Closed bsalamat closed 6 years ago
/lgtm /approve
@davidopp I had to run gofmt on the files. Could you please re-lgtm?
/lgtm
[APPROVALNOTIFIER] This PR is APPROVED
This pull-request has been approved by: bsalamat, davidopp
The full list of commands accepted by this bot can be found here.
The pull request process is described here
@bsalamat Is this only to ensure backwards compatibility with old version of rescheduler?
I think backward compatibility is a reasonable justification.

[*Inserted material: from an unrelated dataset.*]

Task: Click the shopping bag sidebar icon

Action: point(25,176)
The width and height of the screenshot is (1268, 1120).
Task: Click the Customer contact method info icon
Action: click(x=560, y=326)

The other reason is that we want rescheduler to be able to evict high-priority user pods to get critical system pods to schedule, otherwise users can block critical pods from scheduling by filling up the cluster with high-priority pods. (Priority-based quota is in alpha in 1.11 so cluster admins who do not use alpha features will be unable to prevent users from filling up the cluster with high-priority pods.) If rescheduler considers high-priority user pods to be critical, then it won't evict them. Here a "user pod" is defined as one outside the kube-system
namespace.
That makes sense @davidopp. Thanks.
But I think, the current version of rescheduler can only evict pods created by DS controller, so high-priority pods created by user directly or some other controller won't be evicted by rescheduler even in that case. So, IIUC priority-based quota is still needed.
I haven't looked at the rescheduler code recently, but I don't think it's true that "the current version of rescheduler can only evict pods created by DS controller." The point of the rescheduler is to evict user pods to allow critical system pods to schedule.
That said, it is true that this change doesn't eliminate all the vulnerabilities. But it reduces them, by allowing the rescheduler to evict user pods to schedule daemon sets.
@bsalamat please correct me if I'm wrong.
But I think, the current version of rescheduler can only evict pods created by DS controller
Ohh sorry, what I meant was rescheduler will be run only when there is no space for critical pods created by DS controller. If there are pods created by other controllers or users create system critical or node critical pods, scheduler or rescheduler cannot do anything because they cannot evict high critical pods.
But I understand your argument of reducing the abuse. Thanks
Rescheduler has always considered pods only in kube-system namespace as critical pods. Recently, we made a change to consider pods with highest priority levels as critical as well. This PR ensures that such pods are considered as critical when they have such high priorities AND they are in kube-system namespace. This could help reduce possibility of malfunction in clusters under resource pressure where regular users have created pods with critical priorities in non-system namespaces.